Britain is in the middle of the biggest upgrade to its energy infrastructure in a generation. Millions of households have already made the move to smart meters — enjoying a better understanding of their energy usage and using that knowledge to change habits, save money and cut their carbon footprint.
While householders enjoy the personal benefits of smart meters, many are unaware that by simply arranging their installation, they have played a role in helping to create a decarbonised energy system fit for our growing demands. This flexible new system will play a significant role in Britain’s commitment to reaching net zero carbon emissions by 2050.
Smarter and greener
Smart meters are a crucial part of a smarter energy infrastructure. They provide a greener and more efficient energy system that can allow us to reduce our reliance on fossil fuels, accelerate the uptake of energy efficiency measures and improve the flexibility of our energy network.
Dr Andrew Turton, principal analyst at Delta-EE, the specialist energy research and consultation company, said: ‘To decarbonise the energy system and meet our climate change targets we need more flexibility to allow for the integration of decentralised low carbon technologies.
‘This system needs customers to use energy at the times when low carbon and low cost supply is available. This in turn requires energy demands to be accurately measured in near real-time.
‘Smart meters are an essential building block in achieving these aims, and will provide the necessary consumption data to sooner reach a low carbon system.’
Our ageing energy system was built at a time when it was assumed that coal-powered stations would keep the country’s lights on indefinitely.
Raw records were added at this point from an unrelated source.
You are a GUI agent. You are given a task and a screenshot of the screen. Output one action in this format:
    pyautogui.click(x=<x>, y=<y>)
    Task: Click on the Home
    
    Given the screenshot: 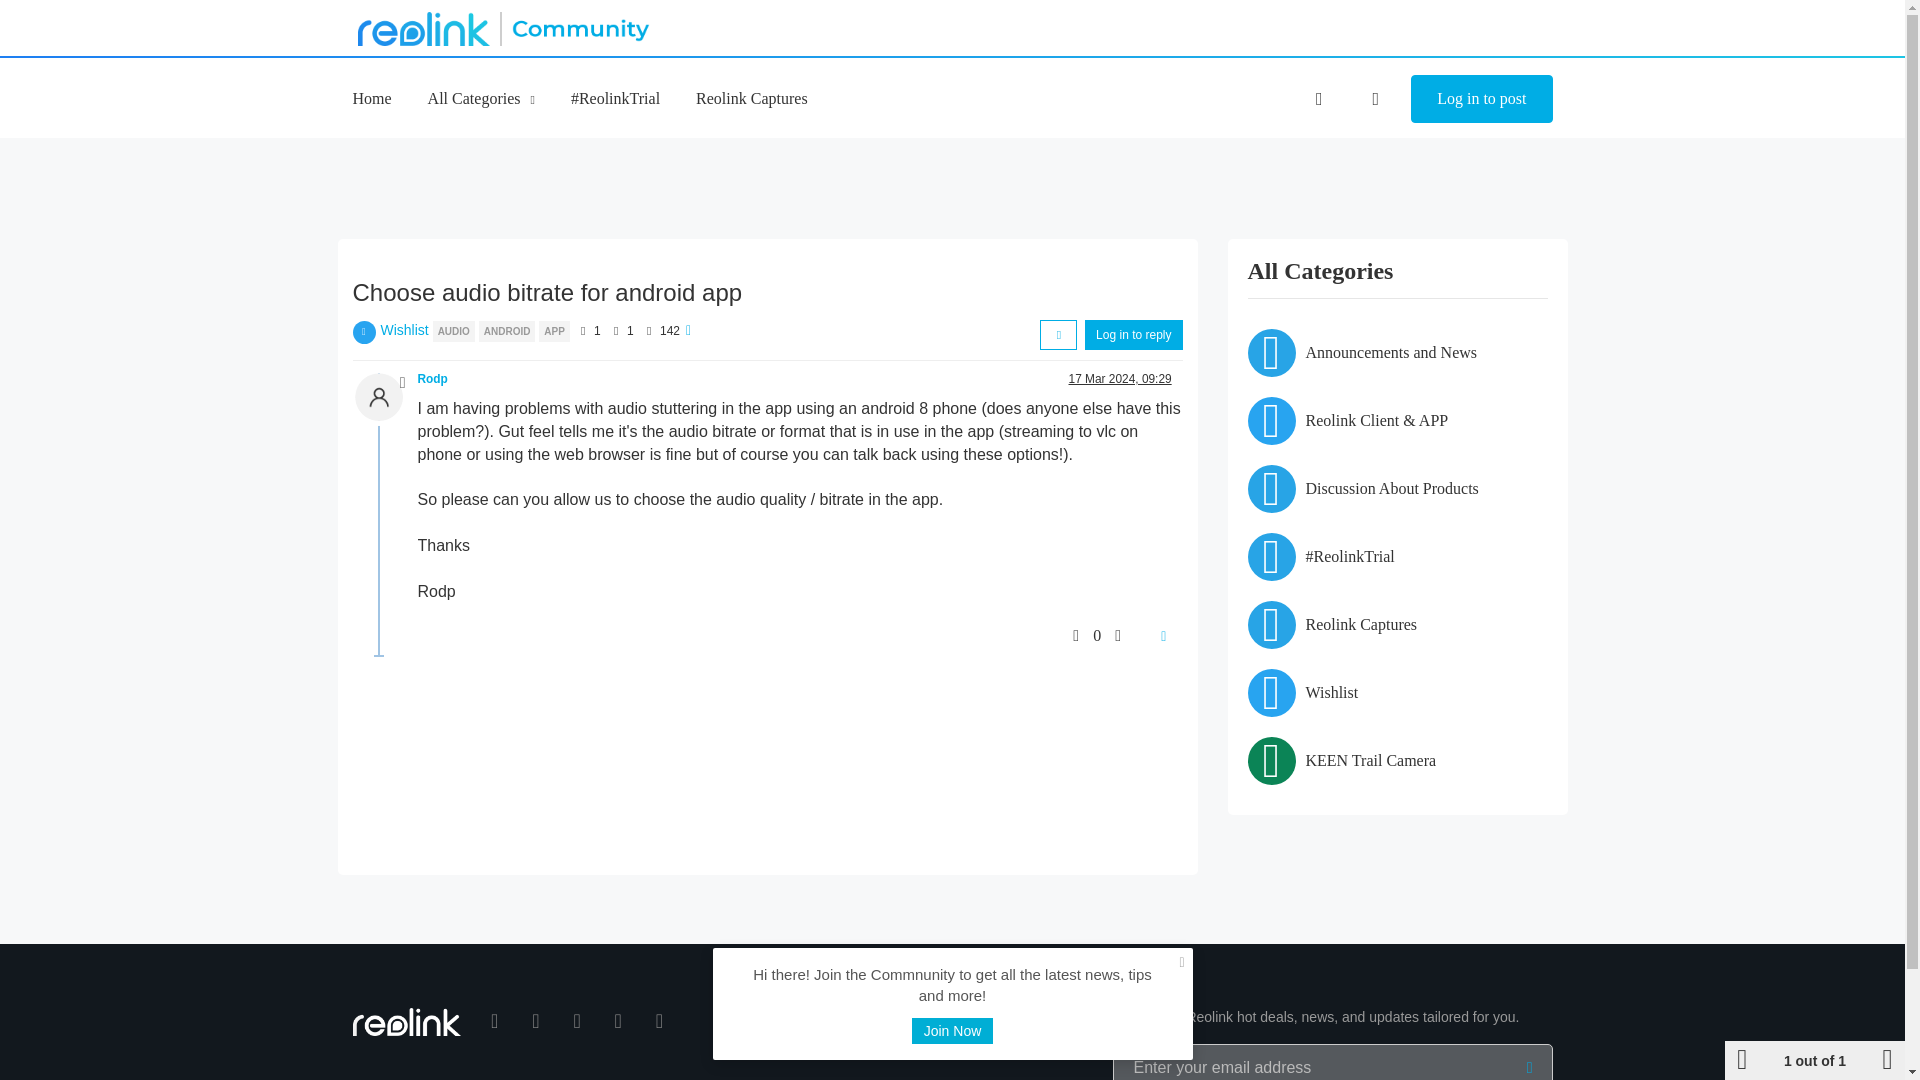 What is the action you would take?
    pyautogui.click(x=371, y=98)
While it could cope with increases in demand (by adding more fuel to the generators), it was not designed to cope with the challenges of intermittent supply from renewable sources – you can’t control when the wind blows or the sun shines.
The new, smarter, digital energy system – connected to every household in Britain by smart meters – will have the flexibility to manage supply and demand more efficiently. It will know when supply from renewables is high, allowing for more effective storage and, likewise, will know when demand is high, and reserves need to be released.
One of the biggest challenges our gas-reliant country faces in reaching net zero carbon emissions is decarbonisation of heat. Using heat pumps which rely on electricity will put increased pressure on our system. Without a smarter energy system, which can balance out peaks in demand and dips in supply, we will continue to rely on carbon stations to supply the energy needed when everyone comes home on a cold evening and turns the heating on.
Smart meters are also sparking innovations in the energy industry that will give consumers themselves more power to choose greener (and cheaper) energy with ease.
Innovation and efficiency
Services enabled by smart meters (such as time-of-use tariffs, which incentivise customers to use electricity at times when renewable supply is high, in return for cheaper energy) will play a significant role in decarbonising Britain. Smart switches, which can be set to turn appliances or chargers on when supply is high, rely on smart meters. As adoption of electric vehicles increases, and puts extra pressure on our system, the ability to charge cars when supply is high and demand is low will keep costs down for consumers, and help ensure our energy supply remains stable.
Make it happen
The smart revolution is happening in Britain, bringing reliable, efficient and low-carbon energy and providing the physical and data infrastructure for a new economic era. But realising this vision begins in the home. By upgrading to a smart meter, you’re helping build a smarter Britain — delivering a cleaner, greener and smarter economy better equipped for the future.